At CHES 2016, Bos et al. introduced differential computational analysis (DCA) as an attack on white-box software implementations of block ciphers. This attack builds on the same principles as DPA in the ... [more ▼]

At CHES 2016, Bos et al. introduced differential computational analysis (DCA) as an attack on white-box software implementations of block ciphers. This attack builds on the same principles as DPA in the classical side-channel context, but uses computational traces consisting of plain values computed by the implementation during execution. It was shown to be able to recover the key of many existing AES white-box implementations. The DCA adversary is passive, and so does not exploit the full power of the white-box setting, implying that many white-box schemes are insecure even in a weaker setting than the one they were designed for.
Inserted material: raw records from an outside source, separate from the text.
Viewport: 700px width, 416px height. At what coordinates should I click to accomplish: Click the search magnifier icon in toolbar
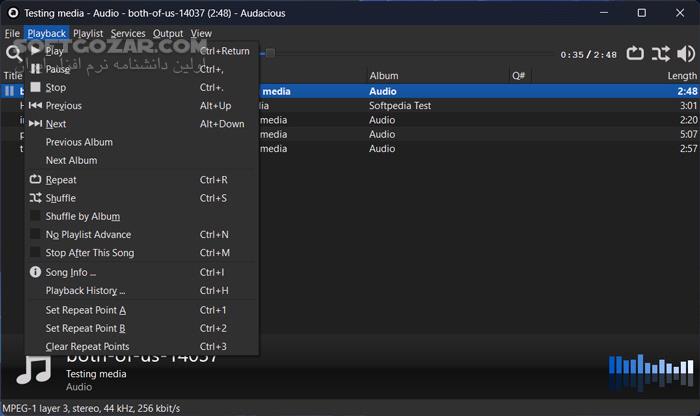[14, 54]
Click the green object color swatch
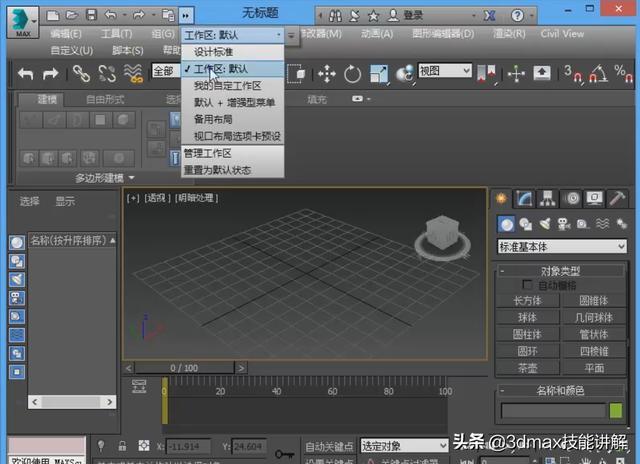Viewport: 640px width, 464px height. pyautogui.click(x=616, y=410)
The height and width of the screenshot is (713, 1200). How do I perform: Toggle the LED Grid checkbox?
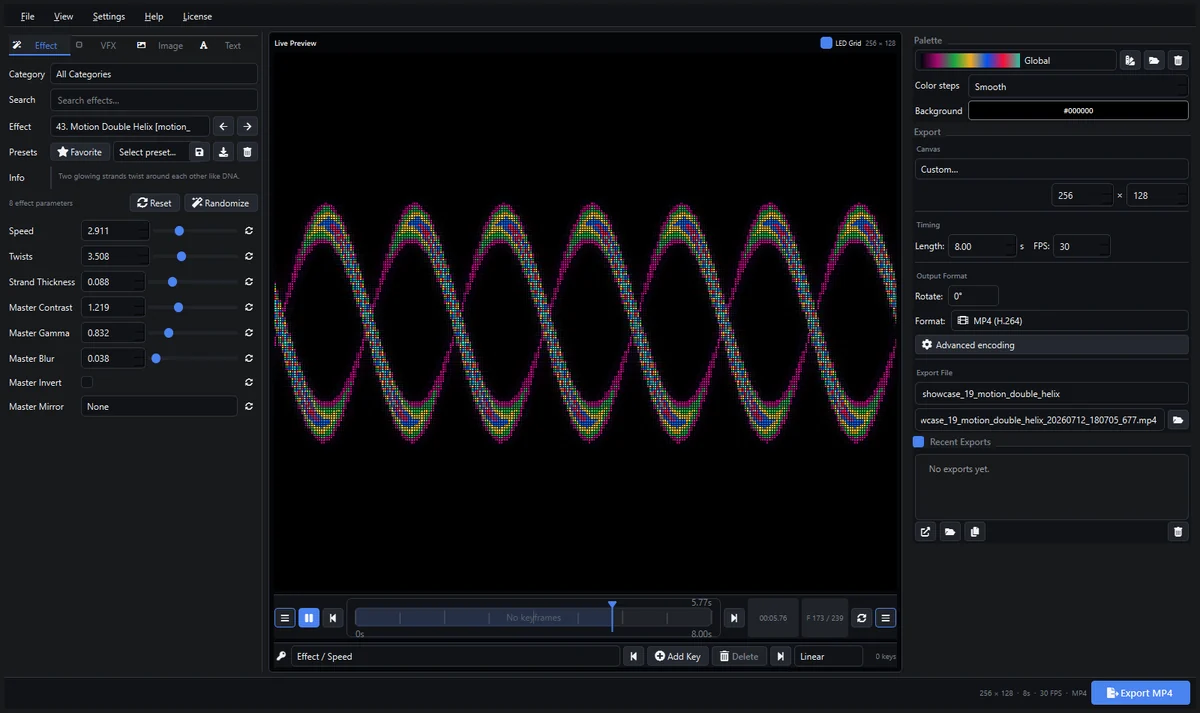pyautogui.click(x=826, y=43)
It is therefore important to develop implementations which are resistant to this attack. We investigate the approach of applying standard side-channel countermeasures such as masking and shuffling. Under some necessary conditions on the underlying randomness generation, we show that these countermeasures provide resistance to standard (first-order) DCA. Furthermore, we introduce higher-order DCA, along with an enhanced multivariate version, and analyze the security of the countermeasures against these attacks. We derive analytic expressions for the complexity of the attacks – backed up through extensive attack experiments – enabling a designer to quantify the security level of a masked and shuffled implementation in the (higher-order) DCA setting. [less ▲]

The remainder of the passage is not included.